In 2015, Avalanche Biotechnologies, Inc., announced a partnership with the University of Washington in Seattle to develop genetically based treatments for color blindness. Using its proprietary platform, Ocular BioFactory, the Bay Area company collaborated with the university to explore innovations in the treatment of red-green color blindness, often categorized as CVD, or color vision deficiency. To further the project, two color vision experts from the university were scheduled to join the company’s scientific advisory panel. Avalanche also established a public education website, ColorVisionAwareness.com.

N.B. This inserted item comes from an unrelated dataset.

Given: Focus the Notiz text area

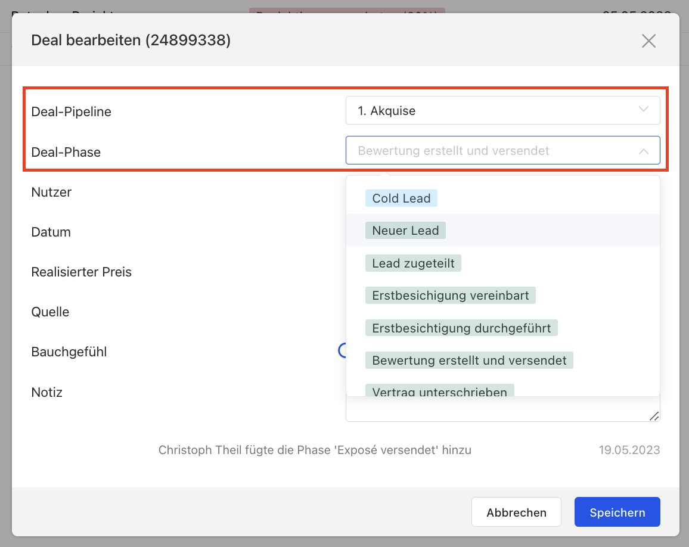Looking at the screenshot, I should click(501, 409).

The academic-corporate partnership sought to expand on UW research on gene therapies for color blindness, already detailed in a peer-reviewed article in the scientific publication Nature.About 10 million Americans are affected by color blindness, with males far outnumbering females. In fact, about 8 percent of males exhibit some form of color vision deficiency. Avalanche’s innovative BioFactory technology makes it possible to specifically target the human retina to deliver genetically modified virus components, which offer the opportunity to pioneer in the treatment of color blindness and other ophthalmologic conditions.